RCGT fait le saut en intelligence artificielle

Publié le 23/11/2017 à 14:04

RCGT fait le saut en intelligence artificielle

Publié le 23/11/2017 à 14:04

Par Denis Lalonde

(Photo: 123rf.com)

Raymond Chabot Grant Thornton (RCGT) a récemment mis en place une équipe dédiée au développement de l'intelligence artificielle à travers ses services.

La société dit avoir pris ce virage pour se joindre à la tendance de «l'entreprise 4.0» ou de l'entreprise intelligente, qui automatise de plus en plus de tâches répétitives et permet l'utilisation d'analyses de données de plus en plus complexes grâce à l'interconnexion des machines.

«Nos clients ont une multitude de données à gérer. L'ajout de notre équipe en intelligence artificielle va nous donner un nouveau coffre à outils pour offrir de nouveaux services et aider nos clients dans leur croissance», explique Nicolas Plante, associé, stratégie et performance chez RCGT.

M. Plante précise que pour la vaste majorité des PME québécoises, l'implantation d'une équipe dédiée à l'intelligence artificielle (IA) en interne est impossible, surtout en raison des coûts qui y sont rattachés. «Notre vision est de démocratiser l'IA et l'analyse de données pour combler des besoins réels chez nos clients», dit-il. 

RCGT pourrait implanter de l'IA dans ses services d'audit, de fiscalité, de conseils financiers et de conseils en gestion. «Il pourrait s'agir de modélisation, d'analyse de la clientèle, de positionnement dans un marché, de révision des processus ou de stratégie. Quand on accompagne nos clients, on tombe souvent sur des données avec lesquelles ils ne savent pas trop quoi faire. C'est là que nous voulons intervenir», ajoute-t-il. 

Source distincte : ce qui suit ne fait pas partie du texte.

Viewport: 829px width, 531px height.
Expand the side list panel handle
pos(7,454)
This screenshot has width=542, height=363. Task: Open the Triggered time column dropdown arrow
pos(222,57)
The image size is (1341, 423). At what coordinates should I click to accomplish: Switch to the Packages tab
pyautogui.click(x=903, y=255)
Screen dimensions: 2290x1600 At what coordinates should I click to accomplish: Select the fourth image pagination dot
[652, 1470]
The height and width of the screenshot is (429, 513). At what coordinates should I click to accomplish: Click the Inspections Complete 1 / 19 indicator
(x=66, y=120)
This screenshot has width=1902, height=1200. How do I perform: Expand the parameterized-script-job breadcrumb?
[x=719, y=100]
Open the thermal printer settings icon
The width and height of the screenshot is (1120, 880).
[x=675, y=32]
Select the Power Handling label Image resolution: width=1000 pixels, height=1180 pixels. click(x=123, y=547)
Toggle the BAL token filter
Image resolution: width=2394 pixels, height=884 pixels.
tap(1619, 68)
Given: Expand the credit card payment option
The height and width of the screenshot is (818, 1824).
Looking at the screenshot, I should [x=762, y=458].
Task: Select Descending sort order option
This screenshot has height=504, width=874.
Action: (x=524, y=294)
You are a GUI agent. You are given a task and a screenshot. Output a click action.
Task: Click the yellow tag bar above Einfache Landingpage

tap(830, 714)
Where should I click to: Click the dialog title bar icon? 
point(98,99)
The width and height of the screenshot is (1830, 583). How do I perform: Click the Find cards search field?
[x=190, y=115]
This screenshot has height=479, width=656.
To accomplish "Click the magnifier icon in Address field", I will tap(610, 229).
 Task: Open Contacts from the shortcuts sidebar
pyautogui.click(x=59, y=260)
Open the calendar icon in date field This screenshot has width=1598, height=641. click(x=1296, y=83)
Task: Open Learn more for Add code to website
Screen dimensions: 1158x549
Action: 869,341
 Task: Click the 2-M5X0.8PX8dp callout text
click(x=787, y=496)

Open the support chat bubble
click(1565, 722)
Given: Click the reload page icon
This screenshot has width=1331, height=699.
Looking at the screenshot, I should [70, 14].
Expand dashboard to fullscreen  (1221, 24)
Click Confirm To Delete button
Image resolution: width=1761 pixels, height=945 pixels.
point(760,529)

Nicolas Plante explique que RCGT pourrait aussi, par exemple, implanter un algorithme qui servirait à éliminer les défauts de fabrications dans une PME qui conçoit des pièces pour l'industrie de l'aéronautique. Il raconte que les pièces peuvent être rejetées par les clients si elles ont un micron (un millième de millimètre) d'écart par rapport à la dimension qui est demandée. 

«Comment on peut les aider via différentes techniques avec des capteurs et des caméras, pour s'assurer que tous les défauts sont détectés à l'usine et non chez le client. C'est le genre d'application qui peut être possible», dit-il.

Son collègue Alexandre Nguyen, directeur en intelligence artificielle et scientifique de données dans le domaine des réseaux neuronaux, parle également d'un projet-pilote avec une entreprise de l'industrie du transport de passagers dont il ne peut révéler l'identité. «Ils veulent qu'on intègre nos techniques d'apprentissage automatique à leurs données pour mieux comprendre les comportements et les déplacements de leur clientèle», ajoute-t-il. 

Les premiers membres de l'équipe en intelligence artificielle de RCGT ont été embauchés en mai. Le groupe compte actuellement 4 personnes et souhaite grossir ses effectifs à une quinzaine d'employés d'ici 12 à 24 mois.

Les deux collègues soulignent que RCGT ne veut pas se lancer dans de grands projets de recherche hyper avancés, mais bien se concentrer sur des travaux qui permettront à leur clientèle de bénéficier d'outils actuellement disponibles.